An overweight B.C. man has been awarded $2,000 in damages for "injury to his dignity, feelings and self-respect" after he lost out on work as a construction flagger because he was too fat.

Kevin Johnson, now 21, filed a complaint with the B.C. Human Rights Tribunal against D & B Traffic Control and his supervisor Diane Steenson after she told him that he was not being called to work because his weight limited how long he could stand.

Johnson began working for D & B in 2008, when he was 19. He said that he had trouble with his weight when he was hired -- a problem that has only gotten worse since then.

In the spring of last year -- his second season on call with the traffic company -- Johnson's roommate was called to work on a job located within three blocks of his home.

No one called Johnson to ask him to work.

When he called Steenson to ask why he had not been offered a shift, she told him that because of his weight, "it would be too hard on him to work a long shift as he could not stand that long," according to tribunal documents.

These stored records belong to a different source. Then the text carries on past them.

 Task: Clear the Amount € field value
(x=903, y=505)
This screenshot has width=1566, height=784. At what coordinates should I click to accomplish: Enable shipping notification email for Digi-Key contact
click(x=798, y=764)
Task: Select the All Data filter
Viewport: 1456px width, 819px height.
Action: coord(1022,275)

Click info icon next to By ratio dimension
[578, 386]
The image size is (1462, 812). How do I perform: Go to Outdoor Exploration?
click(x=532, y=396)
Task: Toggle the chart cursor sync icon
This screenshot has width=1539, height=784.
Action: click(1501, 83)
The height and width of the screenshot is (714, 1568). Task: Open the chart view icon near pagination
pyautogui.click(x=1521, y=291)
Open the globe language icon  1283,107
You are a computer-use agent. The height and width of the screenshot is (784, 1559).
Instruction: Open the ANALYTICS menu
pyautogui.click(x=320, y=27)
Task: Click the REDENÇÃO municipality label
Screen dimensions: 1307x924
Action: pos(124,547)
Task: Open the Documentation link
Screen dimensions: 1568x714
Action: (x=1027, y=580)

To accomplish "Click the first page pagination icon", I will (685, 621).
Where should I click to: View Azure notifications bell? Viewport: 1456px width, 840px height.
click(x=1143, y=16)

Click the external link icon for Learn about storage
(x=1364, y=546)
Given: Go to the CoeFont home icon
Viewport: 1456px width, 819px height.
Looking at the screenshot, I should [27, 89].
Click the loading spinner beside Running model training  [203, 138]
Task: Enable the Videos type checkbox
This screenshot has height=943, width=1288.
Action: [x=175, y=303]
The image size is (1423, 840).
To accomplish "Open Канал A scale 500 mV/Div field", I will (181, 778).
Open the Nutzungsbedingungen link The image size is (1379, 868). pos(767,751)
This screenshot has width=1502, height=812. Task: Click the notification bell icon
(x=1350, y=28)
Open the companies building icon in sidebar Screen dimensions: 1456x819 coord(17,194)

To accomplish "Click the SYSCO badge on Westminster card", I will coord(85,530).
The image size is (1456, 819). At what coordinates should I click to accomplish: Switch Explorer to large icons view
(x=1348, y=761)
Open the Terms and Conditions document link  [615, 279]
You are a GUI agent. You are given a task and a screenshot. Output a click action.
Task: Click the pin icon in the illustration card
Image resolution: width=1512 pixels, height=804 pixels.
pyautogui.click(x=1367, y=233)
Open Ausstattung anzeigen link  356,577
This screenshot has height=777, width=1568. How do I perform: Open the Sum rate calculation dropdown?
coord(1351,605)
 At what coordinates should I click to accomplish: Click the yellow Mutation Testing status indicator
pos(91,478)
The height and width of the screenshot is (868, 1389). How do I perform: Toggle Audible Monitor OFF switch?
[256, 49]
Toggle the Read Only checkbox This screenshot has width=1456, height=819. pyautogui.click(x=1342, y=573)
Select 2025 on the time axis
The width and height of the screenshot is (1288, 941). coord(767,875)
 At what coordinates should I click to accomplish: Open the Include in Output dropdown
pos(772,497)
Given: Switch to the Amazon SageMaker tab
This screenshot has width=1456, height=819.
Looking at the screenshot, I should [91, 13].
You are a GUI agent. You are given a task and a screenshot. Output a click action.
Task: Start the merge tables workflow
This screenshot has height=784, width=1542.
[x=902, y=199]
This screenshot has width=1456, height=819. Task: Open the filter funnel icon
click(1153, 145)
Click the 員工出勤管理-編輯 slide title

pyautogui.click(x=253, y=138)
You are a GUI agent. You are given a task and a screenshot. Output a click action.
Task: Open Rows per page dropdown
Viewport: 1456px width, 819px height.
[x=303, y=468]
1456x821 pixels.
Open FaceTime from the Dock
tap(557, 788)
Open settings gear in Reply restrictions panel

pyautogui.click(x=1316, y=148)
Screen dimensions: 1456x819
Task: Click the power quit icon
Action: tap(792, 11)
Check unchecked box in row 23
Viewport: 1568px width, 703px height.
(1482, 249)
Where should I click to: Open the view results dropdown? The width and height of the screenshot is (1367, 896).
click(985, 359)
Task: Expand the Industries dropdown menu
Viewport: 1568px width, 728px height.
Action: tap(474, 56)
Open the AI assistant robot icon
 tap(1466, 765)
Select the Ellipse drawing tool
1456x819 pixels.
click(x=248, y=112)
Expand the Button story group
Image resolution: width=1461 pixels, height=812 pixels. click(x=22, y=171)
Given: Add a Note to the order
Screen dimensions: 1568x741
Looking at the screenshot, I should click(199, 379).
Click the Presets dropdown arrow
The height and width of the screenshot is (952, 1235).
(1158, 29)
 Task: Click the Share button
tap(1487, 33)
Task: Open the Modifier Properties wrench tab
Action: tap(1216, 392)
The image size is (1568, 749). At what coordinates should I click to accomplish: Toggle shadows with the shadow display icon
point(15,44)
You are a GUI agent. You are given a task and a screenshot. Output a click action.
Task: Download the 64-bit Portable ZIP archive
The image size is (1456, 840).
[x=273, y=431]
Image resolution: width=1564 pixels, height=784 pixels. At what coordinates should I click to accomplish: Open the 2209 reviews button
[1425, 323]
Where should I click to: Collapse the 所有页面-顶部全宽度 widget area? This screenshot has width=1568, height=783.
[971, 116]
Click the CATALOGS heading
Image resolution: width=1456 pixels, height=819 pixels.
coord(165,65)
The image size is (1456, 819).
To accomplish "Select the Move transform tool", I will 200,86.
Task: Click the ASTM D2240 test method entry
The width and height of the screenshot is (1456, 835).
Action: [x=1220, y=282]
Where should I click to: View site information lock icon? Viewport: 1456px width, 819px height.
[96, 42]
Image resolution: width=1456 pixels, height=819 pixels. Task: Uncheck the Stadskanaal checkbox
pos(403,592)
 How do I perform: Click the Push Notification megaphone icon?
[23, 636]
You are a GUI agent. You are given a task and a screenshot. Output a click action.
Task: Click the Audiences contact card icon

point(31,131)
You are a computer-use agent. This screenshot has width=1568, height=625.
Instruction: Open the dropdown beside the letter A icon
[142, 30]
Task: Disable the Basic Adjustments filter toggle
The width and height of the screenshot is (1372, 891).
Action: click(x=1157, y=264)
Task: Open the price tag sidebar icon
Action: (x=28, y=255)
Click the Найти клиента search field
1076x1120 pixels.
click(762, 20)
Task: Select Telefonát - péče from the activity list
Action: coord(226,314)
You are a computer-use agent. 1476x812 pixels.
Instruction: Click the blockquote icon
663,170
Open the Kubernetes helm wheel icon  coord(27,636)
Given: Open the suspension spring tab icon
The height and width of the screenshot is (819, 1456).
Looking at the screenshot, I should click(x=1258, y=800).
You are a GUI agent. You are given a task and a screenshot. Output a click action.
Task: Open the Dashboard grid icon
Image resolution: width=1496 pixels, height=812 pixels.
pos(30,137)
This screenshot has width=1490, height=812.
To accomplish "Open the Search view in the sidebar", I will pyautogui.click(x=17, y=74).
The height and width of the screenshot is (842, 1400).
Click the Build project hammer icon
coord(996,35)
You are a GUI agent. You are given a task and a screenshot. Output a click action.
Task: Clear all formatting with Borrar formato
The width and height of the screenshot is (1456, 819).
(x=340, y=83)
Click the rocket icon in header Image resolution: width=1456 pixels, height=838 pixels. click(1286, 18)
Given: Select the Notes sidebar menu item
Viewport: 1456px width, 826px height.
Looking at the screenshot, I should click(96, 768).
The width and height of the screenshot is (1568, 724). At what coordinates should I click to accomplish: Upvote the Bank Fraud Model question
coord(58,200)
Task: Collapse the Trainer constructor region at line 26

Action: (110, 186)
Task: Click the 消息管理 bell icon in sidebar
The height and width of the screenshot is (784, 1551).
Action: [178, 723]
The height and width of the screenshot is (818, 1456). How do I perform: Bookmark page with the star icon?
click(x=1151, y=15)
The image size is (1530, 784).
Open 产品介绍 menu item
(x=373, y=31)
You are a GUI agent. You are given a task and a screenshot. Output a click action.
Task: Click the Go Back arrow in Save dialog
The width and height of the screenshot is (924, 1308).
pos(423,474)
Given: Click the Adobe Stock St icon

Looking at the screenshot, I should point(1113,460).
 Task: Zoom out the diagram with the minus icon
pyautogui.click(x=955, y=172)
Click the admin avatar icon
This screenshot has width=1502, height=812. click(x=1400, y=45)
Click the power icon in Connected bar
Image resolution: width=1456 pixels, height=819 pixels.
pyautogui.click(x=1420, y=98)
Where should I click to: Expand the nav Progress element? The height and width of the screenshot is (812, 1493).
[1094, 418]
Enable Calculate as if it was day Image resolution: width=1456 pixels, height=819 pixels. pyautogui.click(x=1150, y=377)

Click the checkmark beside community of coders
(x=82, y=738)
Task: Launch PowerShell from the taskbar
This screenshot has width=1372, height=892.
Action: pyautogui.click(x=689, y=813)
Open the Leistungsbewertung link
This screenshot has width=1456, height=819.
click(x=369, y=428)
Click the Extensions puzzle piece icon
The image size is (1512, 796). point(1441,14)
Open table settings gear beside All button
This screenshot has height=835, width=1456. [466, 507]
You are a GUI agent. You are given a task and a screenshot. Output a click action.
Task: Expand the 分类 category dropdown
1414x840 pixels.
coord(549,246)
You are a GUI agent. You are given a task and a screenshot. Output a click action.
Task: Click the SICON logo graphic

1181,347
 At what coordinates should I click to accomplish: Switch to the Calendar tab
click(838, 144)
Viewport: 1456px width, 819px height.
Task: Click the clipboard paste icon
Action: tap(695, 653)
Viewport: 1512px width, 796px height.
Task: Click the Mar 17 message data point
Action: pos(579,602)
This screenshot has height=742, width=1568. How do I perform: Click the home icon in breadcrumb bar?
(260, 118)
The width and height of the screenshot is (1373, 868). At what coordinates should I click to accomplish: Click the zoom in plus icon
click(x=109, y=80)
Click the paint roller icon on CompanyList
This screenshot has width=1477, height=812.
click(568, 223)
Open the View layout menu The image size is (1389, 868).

That statement had a lasting impact on Johnson, tribunal member Enid Marion wrote in her decision, issued Wednesday.

"Given the context in which the comment was made, it was serious, insensitive and understandably hurt his feelings."

During the hearing, Steenson said that after she had made that comment, she apologized and changed her story, telling Johnson that the contractor behind the construction job did not want him working for them.

"She said she was trying to protect him as she is a compassionate person," Marion wrote.

Despite that attempt to protect his feelings, Johnson said in his hearing that he didn't believe Steenson and was deeply hurt.

"He described feeling depressed and not wanting to leave his home for a lengthy period of time," Marion wrote.

The tribunal found that while Johnson didn't provide evidence that he was heavy enough to be technically considered disabled, his bosses at D & B perceived his weight as a disability.

"[Steenson's] perception of Mr. Johnson's disability was at least a factor in the decision not to offer him work," Marion wrote.

She went on to say that Steenson didn't intend to discriminate against Johnson, but "it is the effect of her conduct, and not her intention, that is relevant to the finding of discrimination."

Marion ruled that although Steenson apologized immediately, her comment damaged Johnson's self esteem, and ordered D & B to compensate him.